» **GIVEN REQUEST A**
Decide whether each statement below agrees with the alloy passage. Answer yes or no for each, and quote the deciding words of the passage. (i) The alloy is described as easy to heat and hard to cool. (ii) Tennis racket grips are named as an example of sport equipment. (iii) The alloy's insulation properties make it useful for aircraft wings.

>> START DOCUMENT PASSAGE

The Fe—Al alloy produced by the above-described production process has high strength and is excellent in properties, such as workability, insulation properties, magnetic permeability, vibration-damping properties, etc. and can be applied in various fields.

The Fe—Al alloy of the invention is useful as, high strength materials, for example, automobiles based on the outstanding workability of the alloy. The Fe—Al alloy of the invention is useful as an insulation alloy for use in, for example, core materials of motors and the like based on the outstanding insulation properties of the alloy. In addition, the Fe—Al alloy of the invention is useful as a magnetic permeable alloy for use in, for example, various electromagnetic materials and the like based on the outstanding magnetic permeability of the alloy. In addition, the Fe—Al alloy of the invention is easy to heat and is hard to cool, and thus is useful also as IH cooker. Moreover, the Fe—Al alloy of the invention is, based on the outstanding vibration-damping properties of the alloy, useful as, for example, a vibration damping alloy for use in automobile body materials, bearings, press shims of die, tool materials, DVD casings, speaker components, members for precision mechanical equipment, vibration-damping bushes, sport equipment (e.g., tennis racket grips and the like), etc.

>> END DOCUMENT PASSAGE
>> START DATA FOR THIS TASK

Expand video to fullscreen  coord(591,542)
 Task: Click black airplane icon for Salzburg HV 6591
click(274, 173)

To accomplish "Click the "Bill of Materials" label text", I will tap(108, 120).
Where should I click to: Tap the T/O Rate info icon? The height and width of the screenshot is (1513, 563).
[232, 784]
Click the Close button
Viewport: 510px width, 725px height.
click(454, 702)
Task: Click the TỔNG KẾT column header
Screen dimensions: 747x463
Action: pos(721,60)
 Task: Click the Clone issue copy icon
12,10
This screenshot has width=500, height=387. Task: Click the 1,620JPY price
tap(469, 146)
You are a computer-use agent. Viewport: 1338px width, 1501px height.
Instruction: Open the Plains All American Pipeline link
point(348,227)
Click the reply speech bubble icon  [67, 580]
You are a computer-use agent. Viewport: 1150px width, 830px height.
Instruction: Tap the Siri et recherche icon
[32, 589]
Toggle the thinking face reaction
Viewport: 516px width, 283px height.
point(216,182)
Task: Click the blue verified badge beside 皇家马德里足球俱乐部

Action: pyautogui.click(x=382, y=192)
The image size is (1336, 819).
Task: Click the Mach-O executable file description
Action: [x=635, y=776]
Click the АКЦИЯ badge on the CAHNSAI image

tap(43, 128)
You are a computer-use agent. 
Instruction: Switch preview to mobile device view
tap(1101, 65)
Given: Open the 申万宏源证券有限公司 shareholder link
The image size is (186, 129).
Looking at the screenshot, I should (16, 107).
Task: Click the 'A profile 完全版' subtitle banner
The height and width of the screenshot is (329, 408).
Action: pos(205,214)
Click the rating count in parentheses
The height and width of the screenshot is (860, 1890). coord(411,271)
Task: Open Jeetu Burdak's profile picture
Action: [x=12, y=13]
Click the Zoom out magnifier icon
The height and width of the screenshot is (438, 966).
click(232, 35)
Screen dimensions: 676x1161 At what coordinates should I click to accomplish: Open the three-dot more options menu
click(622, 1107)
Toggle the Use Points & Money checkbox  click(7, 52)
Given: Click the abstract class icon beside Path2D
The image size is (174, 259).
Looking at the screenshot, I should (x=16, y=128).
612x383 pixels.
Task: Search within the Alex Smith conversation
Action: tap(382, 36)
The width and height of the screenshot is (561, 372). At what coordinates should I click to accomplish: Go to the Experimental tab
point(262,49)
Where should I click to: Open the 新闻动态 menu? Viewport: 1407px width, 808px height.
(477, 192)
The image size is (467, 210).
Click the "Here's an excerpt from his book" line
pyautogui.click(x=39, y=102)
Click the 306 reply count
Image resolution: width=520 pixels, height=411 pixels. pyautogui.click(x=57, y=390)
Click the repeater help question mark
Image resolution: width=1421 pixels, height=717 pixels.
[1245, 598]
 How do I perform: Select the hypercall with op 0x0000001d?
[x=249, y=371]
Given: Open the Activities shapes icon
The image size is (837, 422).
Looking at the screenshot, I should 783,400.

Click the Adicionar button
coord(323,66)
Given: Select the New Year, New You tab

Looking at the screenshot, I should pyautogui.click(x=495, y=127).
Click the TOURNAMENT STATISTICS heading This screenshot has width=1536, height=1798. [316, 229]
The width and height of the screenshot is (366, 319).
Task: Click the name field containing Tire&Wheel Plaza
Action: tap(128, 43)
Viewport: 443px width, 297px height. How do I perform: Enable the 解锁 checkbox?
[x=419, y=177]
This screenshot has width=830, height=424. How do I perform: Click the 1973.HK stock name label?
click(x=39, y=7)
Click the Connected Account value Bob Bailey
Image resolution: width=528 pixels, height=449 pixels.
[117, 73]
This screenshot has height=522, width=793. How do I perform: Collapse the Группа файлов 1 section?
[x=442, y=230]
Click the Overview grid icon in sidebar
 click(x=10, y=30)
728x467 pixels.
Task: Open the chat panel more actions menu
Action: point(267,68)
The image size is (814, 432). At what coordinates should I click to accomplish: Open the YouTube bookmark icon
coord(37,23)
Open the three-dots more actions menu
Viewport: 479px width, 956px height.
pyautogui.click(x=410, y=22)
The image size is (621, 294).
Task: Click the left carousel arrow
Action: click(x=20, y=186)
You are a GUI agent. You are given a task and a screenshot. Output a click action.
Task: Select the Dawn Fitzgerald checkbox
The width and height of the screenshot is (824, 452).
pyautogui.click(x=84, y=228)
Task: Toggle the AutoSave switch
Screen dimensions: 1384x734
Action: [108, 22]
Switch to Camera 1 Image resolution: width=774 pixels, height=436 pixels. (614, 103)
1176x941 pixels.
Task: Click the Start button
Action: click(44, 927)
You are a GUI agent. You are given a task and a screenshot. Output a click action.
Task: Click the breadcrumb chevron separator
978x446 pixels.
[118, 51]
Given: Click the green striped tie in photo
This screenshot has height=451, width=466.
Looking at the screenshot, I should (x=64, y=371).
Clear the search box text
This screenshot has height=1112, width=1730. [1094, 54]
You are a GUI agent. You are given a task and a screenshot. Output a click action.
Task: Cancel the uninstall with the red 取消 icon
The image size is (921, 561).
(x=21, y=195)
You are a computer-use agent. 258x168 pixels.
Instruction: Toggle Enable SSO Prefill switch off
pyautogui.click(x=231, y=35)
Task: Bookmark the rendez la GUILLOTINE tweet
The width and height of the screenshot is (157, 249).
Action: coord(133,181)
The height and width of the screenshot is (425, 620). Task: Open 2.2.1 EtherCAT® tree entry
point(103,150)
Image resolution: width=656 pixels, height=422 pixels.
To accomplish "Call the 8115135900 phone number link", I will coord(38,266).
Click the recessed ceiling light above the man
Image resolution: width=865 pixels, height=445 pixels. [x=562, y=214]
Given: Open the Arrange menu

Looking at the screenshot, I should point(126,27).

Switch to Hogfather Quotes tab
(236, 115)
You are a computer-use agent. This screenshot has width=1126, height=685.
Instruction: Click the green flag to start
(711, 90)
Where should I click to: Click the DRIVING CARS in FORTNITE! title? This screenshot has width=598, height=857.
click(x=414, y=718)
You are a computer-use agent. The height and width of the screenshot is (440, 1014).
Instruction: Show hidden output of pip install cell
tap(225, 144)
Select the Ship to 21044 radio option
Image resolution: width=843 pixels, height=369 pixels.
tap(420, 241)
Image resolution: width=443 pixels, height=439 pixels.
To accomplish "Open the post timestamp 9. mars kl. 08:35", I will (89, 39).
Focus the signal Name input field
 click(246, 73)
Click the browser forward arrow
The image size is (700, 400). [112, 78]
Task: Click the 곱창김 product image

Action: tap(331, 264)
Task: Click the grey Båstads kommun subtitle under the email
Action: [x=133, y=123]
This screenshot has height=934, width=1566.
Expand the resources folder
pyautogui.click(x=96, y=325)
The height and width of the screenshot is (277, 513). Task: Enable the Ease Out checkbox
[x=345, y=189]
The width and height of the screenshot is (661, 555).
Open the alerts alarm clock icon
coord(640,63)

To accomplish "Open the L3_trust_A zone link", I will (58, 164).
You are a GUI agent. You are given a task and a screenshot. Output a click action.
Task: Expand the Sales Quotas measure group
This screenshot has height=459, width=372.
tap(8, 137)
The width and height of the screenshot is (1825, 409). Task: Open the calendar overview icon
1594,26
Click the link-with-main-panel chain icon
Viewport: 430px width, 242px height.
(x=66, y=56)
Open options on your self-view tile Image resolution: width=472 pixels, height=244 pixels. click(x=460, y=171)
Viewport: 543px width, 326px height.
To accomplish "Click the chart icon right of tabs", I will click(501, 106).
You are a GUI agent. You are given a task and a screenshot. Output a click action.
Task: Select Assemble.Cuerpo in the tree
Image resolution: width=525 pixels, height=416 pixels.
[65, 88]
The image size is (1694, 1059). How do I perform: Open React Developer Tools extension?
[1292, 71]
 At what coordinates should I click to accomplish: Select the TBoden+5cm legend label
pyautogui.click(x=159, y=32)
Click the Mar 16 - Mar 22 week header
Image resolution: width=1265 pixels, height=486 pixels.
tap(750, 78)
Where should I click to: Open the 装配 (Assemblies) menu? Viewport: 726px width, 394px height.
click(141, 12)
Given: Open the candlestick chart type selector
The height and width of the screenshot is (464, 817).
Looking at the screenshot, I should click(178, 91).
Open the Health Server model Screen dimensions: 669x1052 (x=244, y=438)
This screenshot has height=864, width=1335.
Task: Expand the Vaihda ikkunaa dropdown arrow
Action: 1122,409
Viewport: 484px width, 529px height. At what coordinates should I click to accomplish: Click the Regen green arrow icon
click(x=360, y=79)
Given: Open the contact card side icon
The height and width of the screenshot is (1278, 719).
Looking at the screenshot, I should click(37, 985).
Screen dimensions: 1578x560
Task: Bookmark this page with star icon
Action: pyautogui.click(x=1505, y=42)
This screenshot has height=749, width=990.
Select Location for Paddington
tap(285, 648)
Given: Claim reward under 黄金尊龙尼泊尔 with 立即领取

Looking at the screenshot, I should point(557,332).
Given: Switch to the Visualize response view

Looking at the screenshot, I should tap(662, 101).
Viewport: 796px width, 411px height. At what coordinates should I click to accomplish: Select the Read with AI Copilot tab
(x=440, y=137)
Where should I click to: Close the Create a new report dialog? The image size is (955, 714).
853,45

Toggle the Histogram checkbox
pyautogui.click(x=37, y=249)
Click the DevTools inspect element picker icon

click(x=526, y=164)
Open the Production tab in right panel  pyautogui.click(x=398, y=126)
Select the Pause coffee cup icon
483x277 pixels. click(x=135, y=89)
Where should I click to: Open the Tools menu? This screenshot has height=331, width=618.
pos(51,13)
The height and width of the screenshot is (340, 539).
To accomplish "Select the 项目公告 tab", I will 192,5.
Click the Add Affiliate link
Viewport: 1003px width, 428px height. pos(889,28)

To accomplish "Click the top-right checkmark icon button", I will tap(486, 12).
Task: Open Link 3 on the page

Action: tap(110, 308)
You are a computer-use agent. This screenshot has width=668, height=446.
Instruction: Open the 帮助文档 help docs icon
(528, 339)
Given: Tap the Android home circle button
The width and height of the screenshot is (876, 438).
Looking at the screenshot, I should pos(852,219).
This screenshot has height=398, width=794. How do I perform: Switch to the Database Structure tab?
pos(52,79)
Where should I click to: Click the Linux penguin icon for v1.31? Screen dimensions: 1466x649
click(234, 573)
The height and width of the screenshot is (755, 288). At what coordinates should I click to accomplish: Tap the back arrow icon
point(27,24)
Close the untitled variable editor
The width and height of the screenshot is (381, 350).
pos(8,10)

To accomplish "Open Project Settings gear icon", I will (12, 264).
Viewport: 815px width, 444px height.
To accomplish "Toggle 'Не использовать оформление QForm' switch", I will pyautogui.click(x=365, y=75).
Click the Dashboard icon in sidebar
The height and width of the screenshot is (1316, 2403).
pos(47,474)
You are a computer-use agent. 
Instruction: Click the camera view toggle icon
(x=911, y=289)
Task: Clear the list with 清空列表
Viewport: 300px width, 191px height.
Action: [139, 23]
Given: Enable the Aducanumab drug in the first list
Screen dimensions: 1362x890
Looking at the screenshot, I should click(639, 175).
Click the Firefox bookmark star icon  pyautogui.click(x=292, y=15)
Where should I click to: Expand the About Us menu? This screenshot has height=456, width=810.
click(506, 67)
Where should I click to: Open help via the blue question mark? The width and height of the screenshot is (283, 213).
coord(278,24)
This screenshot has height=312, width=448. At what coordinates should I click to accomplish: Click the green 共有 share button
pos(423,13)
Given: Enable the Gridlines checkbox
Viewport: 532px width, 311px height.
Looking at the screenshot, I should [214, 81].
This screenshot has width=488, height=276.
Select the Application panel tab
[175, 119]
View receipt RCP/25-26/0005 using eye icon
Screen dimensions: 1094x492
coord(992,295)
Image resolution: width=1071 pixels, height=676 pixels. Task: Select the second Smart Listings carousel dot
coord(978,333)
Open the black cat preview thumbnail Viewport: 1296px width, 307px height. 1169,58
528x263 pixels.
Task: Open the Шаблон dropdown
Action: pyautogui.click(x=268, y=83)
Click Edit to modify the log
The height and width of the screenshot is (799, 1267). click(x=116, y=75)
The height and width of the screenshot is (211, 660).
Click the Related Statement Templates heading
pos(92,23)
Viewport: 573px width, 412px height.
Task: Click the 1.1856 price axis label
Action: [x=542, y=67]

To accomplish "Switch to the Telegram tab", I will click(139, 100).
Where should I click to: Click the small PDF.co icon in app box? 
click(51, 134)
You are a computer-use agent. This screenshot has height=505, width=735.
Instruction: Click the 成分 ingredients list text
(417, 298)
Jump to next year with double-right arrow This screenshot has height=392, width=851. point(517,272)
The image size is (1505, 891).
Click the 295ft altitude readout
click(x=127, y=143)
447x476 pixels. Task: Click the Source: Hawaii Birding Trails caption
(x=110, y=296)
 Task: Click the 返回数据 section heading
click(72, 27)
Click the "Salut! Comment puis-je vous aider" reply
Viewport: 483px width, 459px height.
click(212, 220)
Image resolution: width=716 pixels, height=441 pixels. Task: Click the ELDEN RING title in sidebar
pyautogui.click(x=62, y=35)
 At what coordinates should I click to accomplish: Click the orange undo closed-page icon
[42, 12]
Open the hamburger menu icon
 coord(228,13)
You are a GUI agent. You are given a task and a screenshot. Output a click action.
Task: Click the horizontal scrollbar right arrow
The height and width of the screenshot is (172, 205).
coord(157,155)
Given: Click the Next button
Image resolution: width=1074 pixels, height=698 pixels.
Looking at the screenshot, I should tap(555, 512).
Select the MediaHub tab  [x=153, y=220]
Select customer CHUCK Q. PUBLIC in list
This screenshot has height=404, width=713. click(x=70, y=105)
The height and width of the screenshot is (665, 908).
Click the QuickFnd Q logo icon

>> END DATA FOR THIS TASK

» **GIVEN REQUEST B**
Copy the listing's lines word for word. Begin at the line that contains "Task: Click the 곱창김 product image" and stop after the line that contains "pyautogui.click(x=96, y=325)".

» **TASK SOLUTION A**
(i) Yes: "the Fe—Al alloy of the invention is easy to heat and is hard to cool"
(ii) Yes: "sport equipment (e.g., tennis racket grips and the like)"
(iii) No: "useful as an insulation alloy for use in, for example, core materials of motors and the like"

» **TASK SOLUTION B**
Task: Click the 곱창김 product image

Action: tap(331, 264)
Task: Click the grey Båstads kommun subtitle under the email
Action: [x=133, y=123]
This screenshot has height=934, width=1566.
Expand the resources folder
pyautogui.click(x=96, y=325)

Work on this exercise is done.